:: To do ::
All lines after the one containing "[Translation missing: nl.general.search.search]" are needed, along with that line itself. Please repeat them exactly through the end of the entries.

+---+

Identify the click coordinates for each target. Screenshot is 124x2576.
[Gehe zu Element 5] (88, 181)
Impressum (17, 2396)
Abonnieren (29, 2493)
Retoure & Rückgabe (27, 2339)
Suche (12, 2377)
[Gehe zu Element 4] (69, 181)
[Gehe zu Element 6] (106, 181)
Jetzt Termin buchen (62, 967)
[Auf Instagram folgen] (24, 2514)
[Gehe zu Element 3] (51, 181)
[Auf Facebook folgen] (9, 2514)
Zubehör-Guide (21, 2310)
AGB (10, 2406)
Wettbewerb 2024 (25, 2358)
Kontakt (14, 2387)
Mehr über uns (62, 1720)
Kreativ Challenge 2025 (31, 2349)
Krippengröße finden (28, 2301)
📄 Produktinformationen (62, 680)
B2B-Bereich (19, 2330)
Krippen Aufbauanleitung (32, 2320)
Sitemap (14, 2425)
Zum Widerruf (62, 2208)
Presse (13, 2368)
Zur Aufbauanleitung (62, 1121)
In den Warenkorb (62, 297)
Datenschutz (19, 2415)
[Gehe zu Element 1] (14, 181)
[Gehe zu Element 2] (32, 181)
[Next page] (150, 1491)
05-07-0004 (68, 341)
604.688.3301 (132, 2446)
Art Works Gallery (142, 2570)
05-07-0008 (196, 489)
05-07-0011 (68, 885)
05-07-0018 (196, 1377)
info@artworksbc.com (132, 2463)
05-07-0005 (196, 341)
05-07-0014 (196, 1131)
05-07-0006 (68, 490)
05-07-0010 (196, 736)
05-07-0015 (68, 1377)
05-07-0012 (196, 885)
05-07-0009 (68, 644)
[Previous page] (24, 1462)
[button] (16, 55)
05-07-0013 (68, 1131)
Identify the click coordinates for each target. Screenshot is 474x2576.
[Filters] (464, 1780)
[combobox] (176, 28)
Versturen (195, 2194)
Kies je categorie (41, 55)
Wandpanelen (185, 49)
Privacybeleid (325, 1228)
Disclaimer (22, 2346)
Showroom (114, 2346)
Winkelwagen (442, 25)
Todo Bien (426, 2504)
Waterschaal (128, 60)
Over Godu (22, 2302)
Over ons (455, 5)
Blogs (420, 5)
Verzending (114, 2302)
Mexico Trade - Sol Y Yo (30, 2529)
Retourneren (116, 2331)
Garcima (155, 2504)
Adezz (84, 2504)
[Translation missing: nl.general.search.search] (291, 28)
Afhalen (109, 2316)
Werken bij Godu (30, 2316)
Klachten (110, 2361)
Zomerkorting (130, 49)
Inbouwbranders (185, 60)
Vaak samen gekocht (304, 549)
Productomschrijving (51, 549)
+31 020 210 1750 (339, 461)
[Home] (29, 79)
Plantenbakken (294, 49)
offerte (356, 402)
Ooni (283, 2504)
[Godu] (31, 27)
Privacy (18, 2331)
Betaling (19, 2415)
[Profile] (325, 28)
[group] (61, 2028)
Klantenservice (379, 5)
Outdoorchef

+---+

:: Answer to this exercise ::
[Translation missing: nl.general.search.search] (291, 28)
Afhalen (109, 2316)
Werken bij Godu (30, 2316)
Klachten (110, 2361)
Zomerkorting (130, 49)
Inbouwbranders (185, 60)
Vaak samen gekocht (304, 549)
Productomschrijving (51, 549)
+31 020 210 1750 (339, 461)
[Home] (29, 79)
Plantenbakken (294, 49)
offerte (356, 402)
Ooni (283, 2504)
[Godu] (31, 27)
Privacy (18, 2331)
Betaling (19, 2415)
[Profile] (325, 28)
[group] (61, 2028)
Klantenservice (379, 5)
Outdoorchef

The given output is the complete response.